#### What you will do
[1] Please copy the diabetes passage word for word, from "Generally diagnosed during" up to and including "later in life.".
[2] Using the diabetes passage, mark each statement (a), (b), and (c) yes or no, and support each answer with the deciding words quoted from the passage.
(a) The estimated median age at which patients moved from pediatric to adult care was 20.1 years.
(b) Young people who had moved to adult care were 2.5 times less likely to have chronically high blood glucose levels.
(c) Type 1 diabetes is usually diagnosed in older adults.
[3] Pick up the diabetes passage after its final sentence and continue writing it.

#### Provided passage
-.-.-

A condition in which the body does not produce insulin and cannot convert sugar, starches and other food into energy is known as Type 1 diabetes.
Generally diagnosed during childhood or adolescence, the disease requires lifelong access to medical care and intensive daily self-management.
As children with Type 1 diabetes grow into young adults, they must leave their pediatric health care providers for adult providers. But the timing of this process and its impact on the young people's health had not been fully explored.
In a new study published in the April issue of the journal Pediatrics
and currently available online, UCLA researchers found that young people with Type 1 diabetes who had transitioned from pediatric to adult care were 2.5 times more likely to have chronically high blood glucose levels, putting them at higher risk for heart attacks, strokes, blindness and kidney failure later in life.
The estimated median age of patients when this transition occurred was 20.1 years, the researchers said, and 77 percent had left pediatric care by age 21.

-.-.-

#### Stored data entries
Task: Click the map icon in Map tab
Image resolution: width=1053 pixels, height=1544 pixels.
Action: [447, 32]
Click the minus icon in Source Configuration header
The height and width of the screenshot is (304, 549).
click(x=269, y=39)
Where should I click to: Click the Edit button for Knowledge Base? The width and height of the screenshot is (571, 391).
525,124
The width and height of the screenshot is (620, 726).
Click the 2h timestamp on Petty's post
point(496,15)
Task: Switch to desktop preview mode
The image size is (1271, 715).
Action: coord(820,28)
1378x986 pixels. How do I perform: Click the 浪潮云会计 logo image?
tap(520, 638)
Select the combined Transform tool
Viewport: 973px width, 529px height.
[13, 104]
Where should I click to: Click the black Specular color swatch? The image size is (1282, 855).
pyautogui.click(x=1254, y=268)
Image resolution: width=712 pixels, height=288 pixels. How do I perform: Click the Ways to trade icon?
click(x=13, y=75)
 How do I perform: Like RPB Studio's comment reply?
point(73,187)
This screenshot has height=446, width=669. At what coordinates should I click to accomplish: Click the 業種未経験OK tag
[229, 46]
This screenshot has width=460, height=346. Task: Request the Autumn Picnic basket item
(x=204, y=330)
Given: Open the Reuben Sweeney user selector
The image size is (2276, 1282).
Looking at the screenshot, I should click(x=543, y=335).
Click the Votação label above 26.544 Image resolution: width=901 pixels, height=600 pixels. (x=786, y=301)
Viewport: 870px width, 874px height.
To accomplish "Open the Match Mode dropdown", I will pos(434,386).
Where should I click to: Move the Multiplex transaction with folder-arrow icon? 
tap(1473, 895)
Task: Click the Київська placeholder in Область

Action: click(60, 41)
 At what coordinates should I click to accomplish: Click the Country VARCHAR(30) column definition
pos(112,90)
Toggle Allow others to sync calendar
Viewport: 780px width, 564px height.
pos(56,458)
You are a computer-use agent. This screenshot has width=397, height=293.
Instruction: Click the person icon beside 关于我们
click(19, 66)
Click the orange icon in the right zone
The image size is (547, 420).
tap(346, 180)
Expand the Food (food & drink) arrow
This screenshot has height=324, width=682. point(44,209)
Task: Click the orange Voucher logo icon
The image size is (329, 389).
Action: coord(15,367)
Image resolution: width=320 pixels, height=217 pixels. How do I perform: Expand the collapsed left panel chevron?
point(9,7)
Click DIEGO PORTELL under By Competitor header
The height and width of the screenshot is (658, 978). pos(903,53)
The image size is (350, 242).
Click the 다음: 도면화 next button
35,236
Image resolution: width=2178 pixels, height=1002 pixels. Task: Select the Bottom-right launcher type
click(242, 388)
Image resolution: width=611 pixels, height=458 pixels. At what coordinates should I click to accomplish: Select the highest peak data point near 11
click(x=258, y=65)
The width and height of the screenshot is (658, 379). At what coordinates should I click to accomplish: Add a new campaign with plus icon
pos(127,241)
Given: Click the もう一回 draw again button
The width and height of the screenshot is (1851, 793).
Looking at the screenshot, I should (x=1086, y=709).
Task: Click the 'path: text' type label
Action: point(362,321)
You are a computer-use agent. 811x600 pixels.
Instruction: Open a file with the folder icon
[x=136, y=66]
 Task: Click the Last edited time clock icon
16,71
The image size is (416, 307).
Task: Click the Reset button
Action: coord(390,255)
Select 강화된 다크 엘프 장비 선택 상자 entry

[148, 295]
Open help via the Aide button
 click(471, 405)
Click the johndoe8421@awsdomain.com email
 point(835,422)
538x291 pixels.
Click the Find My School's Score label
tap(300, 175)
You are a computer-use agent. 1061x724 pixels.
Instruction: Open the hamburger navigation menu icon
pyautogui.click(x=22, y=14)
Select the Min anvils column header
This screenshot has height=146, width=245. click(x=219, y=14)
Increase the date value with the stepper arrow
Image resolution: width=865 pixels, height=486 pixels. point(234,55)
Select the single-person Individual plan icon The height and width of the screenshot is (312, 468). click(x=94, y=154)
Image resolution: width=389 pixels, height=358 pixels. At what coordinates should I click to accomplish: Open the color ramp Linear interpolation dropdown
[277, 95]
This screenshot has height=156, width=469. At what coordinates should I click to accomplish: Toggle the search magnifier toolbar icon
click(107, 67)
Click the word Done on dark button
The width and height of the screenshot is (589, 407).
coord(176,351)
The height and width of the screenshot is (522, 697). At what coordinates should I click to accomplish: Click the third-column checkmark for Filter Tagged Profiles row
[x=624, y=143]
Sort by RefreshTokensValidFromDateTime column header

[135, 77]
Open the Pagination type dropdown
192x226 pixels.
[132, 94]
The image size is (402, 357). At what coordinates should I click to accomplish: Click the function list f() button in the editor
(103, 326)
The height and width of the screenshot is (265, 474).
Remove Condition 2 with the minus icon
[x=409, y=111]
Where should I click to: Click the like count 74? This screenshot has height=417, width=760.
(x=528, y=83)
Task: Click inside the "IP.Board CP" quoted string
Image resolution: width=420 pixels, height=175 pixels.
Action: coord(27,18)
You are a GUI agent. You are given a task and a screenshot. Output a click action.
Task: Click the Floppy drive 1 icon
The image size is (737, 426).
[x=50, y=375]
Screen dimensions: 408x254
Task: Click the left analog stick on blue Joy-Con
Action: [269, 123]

-.-.-

#### Solved tasks
[1]
Generally diagnosed during childhood or adolescence, the disease requires lifelong access to medical care and intensive daily self-management.
As children with Type 1 diabetes grow into young adults, they must leave their pediatric health care providers for adult providers. But the timing of this process and its impact on the young people's health had not been fully explored.
In a new study published in the April issue of the journal Pediatrics
and currently available online, UCLA researchers found that young people with Type 1 diabetes who had transitioned from pediatric to adult care were 2.5 times more likely to have chronically high blood glucose levels, putting them at higher risk for heart attacks, strokes, blindness and kidney failure later in life.

[2]
(a) Yes: "The estimated median age of patients when this transition occurred was 20.1 years"
(b) No: "were 2.5 times more likely to have chronically high blood glucose levels"
(c) No: "Generally diagnosed during childhood or adolescence"

[3]
The findings suggest that young adults need additional support and guidance when leaving their pediatric providers to avoid the risk of poor diabetes control.
"The transition to adulthood can include changes in health care providers, insurance and often living situations as patients move from high school to college or work," said the study's lead author, Dr. Debra Lotstein, an associate clinical professor of pediatrics at the David Geffen School of Medicine at UCLA and Mattel Children's Hospital UCLA. "These transitions can be challenging for anyone, but youth with a chronic health problem like diabetes are at risk of losing the support of their health care providers and their family that helps them stay healthy. When this transition goes poorly, it increases the risk of worse health outcomes in adulthood."
Previous research on youth with Type 1 diabetes in the U.S. had looked primarily at young people from a single diabetes specialty center or a single geographic area, or it had examined youth at just one point in time either before or after leaving pediatric care. The current study, however, involved the largest national cohort of youth with Type 1 diabetes in the U.S. to be followed over a period of time.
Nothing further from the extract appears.